## Data extract

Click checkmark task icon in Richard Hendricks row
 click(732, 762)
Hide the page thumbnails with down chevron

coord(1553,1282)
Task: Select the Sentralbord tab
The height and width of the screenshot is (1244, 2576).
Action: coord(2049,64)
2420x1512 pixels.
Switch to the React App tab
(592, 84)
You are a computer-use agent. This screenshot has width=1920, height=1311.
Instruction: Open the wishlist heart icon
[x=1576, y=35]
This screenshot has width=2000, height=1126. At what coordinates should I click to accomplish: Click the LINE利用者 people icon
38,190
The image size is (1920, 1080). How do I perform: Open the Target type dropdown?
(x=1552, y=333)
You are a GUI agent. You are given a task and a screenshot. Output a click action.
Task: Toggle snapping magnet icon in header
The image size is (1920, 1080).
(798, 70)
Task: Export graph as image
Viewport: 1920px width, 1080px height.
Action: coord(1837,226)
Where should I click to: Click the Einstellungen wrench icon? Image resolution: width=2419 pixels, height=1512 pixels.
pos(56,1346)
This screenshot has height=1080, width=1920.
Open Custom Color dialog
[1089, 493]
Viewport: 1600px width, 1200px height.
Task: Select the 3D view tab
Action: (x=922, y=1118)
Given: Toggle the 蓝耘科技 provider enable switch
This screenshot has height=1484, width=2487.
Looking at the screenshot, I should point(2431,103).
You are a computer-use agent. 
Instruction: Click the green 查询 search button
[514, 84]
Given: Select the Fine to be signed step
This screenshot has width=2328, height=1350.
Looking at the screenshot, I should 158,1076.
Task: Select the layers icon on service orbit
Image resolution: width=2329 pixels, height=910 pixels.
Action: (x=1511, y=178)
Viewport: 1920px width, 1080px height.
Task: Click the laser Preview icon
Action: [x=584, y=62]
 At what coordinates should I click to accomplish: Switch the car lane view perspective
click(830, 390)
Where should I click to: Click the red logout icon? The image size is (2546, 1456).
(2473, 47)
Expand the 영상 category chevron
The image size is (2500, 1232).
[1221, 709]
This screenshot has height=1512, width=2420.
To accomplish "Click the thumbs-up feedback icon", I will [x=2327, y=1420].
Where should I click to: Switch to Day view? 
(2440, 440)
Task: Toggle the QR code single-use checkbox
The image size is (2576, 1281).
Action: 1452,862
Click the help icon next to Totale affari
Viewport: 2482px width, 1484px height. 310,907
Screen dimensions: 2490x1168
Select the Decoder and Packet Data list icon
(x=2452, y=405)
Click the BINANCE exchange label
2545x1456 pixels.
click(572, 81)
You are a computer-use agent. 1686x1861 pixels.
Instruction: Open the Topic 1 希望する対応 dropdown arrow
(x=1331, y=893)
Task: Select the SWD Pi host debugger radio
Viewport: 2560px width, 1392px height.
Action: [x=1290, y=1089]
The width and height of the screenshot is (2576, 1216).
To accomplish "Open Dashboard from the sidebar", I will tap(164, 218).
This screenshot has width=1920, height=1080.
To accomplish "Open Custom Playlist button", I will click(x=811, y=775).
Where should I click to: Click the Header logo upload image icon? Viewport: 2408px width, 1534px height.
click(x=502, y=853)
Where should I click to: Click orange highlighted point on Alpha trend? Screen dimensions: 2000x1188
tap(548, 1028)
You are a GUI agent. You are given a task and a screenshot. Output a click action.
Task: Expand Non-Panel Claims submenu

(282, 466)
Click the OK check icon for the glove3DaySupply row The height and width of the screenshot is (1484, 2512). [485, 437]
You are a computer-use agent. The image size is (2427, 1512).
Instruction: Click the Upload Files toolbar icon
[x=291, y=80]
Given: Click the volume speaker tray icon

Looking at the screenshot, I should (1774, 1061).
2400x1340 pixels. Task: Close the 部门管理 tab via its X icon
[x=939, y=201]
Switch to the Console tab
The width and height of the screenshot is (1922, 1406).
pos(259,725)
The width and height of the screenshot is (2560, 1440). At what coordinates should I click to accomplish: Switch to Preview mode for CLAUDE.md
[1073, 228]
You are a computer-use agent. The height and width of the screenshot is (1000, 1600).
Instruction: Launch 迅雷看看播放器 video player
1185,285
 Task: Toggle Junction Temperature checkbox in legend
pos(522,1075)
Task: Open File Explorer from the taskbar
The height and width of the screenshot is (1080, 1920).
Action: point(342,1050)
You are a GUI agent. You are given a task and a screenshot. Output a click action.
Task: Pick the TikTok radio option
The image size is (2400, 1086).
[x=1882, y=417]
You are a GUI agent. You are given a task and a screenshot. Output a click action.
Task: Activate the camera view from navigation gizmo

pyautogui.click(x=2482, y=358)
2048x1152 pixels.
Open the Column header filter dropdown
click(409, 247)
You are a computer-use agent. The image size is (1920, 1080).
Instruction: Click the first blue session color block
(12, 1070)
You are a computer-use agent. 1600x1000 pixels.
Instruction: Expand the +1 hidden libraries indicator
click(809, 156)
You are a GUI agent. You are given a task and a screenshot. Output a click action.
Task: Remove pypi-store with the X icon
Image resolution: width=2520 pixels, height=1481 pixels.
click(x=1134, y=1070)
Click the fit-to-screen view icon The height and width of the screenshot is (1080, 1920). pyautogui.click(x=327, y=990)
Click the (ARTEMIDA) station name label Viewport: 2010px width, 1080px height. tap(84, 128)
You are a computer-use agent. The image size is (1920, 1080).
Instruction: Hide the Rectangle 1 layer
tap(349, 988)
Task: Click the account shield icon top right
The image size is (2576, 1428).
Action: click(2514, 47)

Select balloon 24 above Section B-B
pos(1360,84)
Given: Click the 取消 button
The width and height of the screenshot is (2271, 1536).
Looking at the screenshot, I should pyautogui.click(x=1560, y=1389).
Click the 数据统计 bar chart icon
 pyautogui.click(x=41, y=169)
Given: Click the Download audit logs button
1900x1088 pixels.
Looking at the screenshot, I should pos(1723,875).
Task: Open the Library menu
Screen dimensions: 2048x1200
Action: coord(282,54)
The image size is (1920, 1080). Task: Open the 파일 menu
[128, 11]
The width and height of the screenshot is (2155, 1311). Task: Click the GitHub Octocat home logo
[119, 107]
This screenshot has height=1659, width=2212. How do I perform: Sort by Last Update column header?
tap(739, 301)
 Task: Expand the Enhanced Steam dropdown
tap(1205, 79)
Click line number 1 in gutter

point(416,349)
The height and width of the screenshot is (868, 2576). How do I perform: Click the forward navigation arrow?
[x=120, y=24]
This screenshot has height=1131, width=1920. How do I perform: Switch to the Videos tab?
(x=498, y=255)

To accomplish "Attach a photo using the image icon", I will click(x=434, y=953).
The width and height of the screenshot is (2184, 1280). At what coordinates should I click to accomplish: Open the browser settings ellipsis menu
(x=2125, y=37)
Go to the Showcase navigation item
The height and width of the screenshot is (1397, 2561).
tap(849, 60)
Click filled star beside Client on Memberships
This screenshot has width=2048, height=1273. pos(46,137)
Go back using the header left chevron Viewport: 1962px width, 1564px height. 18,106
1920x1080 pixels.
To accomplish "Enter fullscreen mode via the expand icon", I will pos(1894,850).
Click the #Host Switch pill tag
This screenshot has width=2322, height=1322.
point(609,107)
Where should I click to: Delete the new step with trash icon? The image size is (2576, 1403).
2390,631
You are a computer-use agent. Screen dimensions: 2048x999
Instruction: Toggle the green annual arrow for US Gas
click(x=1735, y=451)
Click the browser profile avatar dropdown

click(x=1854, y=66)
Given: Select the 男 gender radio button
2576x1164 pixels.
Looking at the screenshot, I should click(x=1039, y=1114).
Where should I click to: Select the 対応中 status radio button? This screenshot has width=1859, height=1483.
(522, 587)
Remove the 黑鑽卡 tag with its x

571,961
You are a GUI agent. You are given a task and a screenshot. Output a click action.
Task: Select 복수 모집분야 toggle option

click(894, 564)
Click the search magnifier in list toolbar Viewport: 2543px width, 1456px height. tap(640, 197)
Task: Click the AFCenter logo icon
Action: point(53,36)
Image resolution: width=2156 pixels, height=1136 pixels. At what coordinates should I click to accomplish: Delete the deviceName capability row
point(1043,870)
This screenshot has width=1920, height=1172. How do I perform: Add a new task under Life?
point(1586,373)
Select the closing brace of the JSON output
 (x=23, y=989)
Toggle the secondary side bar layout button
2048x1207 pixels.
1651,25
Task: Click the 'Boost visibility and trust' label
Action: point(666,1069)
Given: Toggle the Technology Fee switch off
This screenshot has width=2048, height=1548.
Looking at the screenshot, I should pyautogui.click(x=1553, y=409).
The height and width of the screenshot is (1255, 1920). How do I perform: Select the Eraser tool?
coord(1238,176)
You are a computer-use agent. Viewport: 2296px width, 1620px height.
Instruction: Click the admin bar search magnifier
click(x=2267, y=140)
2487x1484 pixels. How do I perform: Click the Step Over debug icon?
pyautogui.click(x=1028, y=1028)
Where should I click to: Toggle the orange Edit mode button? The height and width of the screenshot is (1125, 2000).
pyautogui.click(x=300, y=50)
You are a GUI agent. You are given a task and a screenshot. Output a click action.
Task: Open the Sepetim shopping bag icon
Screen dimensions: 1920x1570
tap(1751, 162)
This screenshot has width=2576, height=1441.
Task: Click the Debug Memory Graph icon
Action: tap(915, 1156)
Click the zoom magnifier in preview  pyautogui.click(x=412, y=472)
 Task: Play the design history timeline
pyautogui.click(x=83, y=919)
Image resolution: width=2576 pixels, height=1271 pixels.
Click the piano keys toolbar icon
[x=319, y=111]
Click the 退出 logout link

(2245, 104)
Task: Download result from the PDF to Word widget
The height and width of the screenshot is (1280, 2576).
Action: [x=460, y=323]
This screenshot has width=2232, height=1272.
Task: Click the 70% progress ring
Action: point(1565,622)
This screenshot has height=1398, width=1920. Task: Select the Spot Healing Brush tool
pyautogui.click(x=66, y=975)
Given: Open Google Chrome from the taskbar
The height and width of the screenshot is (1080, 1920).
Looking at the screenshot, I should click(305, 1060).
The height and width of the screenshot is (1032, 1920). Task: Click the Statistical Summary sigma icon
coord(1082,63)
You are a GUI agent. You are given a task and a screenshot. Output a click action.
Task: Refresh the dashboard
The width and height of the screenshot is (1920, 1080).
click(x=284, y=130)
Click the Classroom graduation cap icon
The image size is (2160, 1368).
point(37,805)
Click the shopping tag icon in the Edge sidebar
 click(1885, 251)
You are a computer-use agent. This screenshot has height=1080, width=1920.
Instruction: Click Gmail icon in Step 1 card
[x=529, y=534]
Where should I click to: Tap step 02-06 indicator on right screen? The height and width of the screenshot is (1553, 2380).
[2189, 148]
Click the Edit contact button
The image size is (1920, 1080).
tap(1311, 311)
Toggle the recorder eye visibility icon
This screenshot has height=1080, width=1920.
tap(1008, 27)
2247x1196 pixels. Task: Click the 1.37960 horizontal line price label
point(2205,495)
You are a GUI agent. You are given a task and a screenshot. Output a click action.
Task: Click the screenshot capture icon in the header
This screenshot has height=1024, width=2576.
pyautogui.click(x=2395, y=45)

## Problem requirements
For the entries above, please state how many lines contain the string "using"; give the number and nothing else.

## Output of the task
2